宮崎駿監督の「風立ちぬ」は、作品として余りに成功しつつあるが故に、世間の逆風も時にひどいようである。日本の右翼、韓国の反日の標的になったかと思うと、今度は日本禁煙学会のターゲットにもなってしまったようだ。
全文はここにあるが、初めの部分を下に引用しておきたい。
NPO法人「日本禁煙学会」が公開中の映画「風立ちぬ」(監督宮崎駿)の中のタバコの描写について苦言を呈している。教室で喫煙しているというのは、たとえばそれが<大学>だとすれば旧制は小学校から6年、5年、3年、3年となっていたから、旧制大学は現大学の3年次、4年次プラス1年に相当する。現在の中高が旧制中学にほぼ相当し、旧制高校と大学を併せた6年が現在の大学4年に対応していると言ってよい。要するに、戦前期の教育システムのほうが高等教育により長い期間をかけていたわけである。ちょっと話が脱線した …… 煙草のことである。だから、旧制大学生は大学入学時に成人していたはずであり、喫煙自体は認められていたと思われる。そして旧制大学生は現在とは全く異なり、ごく少数の者だけが進学できる文字通りのエリートであって、学生とはいえ紳士として自由と責任を与えられていた。そんな風に遇されていた点も忘れるべきでない。もちろん教室で喫煙できたのかどうか、大学の教室で喫煙することは日常的に見られていたのか、まあ色々とそれが適切であるのかどうかというポイントはある。大学ではなく、旧制高校以下の学校であれば、喫煙禁止であったと思うが、残念ながら、小生まだこの作品をまだ見てはいないので、これ以上のことは言えない。

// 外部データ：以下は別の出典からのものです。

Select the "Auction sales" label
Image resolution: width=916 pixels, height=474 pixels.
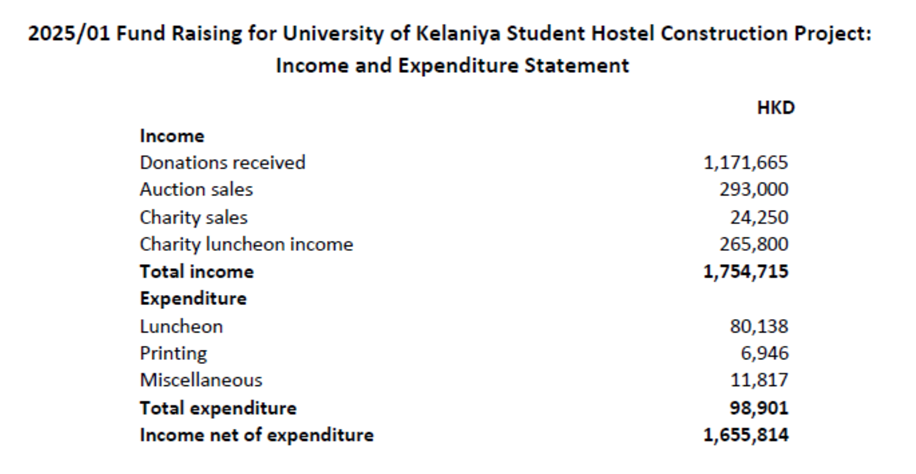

製作担当者に送付した要望書を公式サイトにアップ。「教室での喫煙場面、職場で上司を含め職員の多くが喫煙している場面、高級リゾートホテルのレストラン内での喫煙場面など、数え上げれば枚挙にいとまがありません」と問題視した。
それより上に引用した記事をみて、これはもう善意の社会運動ではなく、ありのままの昔の習慣をも正しい状態に作り直そうとする偽善ではないかと感じたのだがどうだろう。
確かに現在は禁煙が社会に浸透してきている。それには科学的正当性もある。しかし、小生の幼少期には父は家内で大体煙草を口にくわえていたし、小生を時々呼んでは口からドーナツ型の紫煙をはきだし、小生はそれに興じて何度もやってとせがんだものである。祖父の家に遊びに行けば、そこにはやはり紫煙がたゆたっており、父のとは違ったその香りに私は祖父の存在を感覚的に記憶したとも言えるのだ。そんな父や祖父から、あるいはまた叔父たちから小生は「もらいタバコ」による被害を被ったかもしれないが、それが<被害>であるとは主観的に考えてはいないのだ、な。主観的にそうは思っていないのであれば、それが<タバコ被害>であると客観的に指摘してみても、必ずしも幸福の増進には結びつかず、科学的に正当なことをしているだけの自己満足であるとも、小生、言いたいところなのだな。そうした言動は、社会的善意の名を借りた僭越であり、またそれは<偽善>でもあるのではないか。
人は、可能な限り、周りの人たちがしていることを認めあい、社会的に絶対に容認できない明確な理由がない限り、その人たちの幸福を壊すべきではない。自由と責任が幸福の基礎であり、他者の善意、まして善意の指導は、多数による抑圧と識別できないものなのである。このことを忘れるべきではないと思う。<悪意>は、悪意の衣をまとっている限り、いつか世の中から排除される。しかし、善意による抑圧は時に社会の中で罠となって永続し、人々を苦しめるのである。歴史上、注意するべきは、むしろこちらの方ではないだろうか。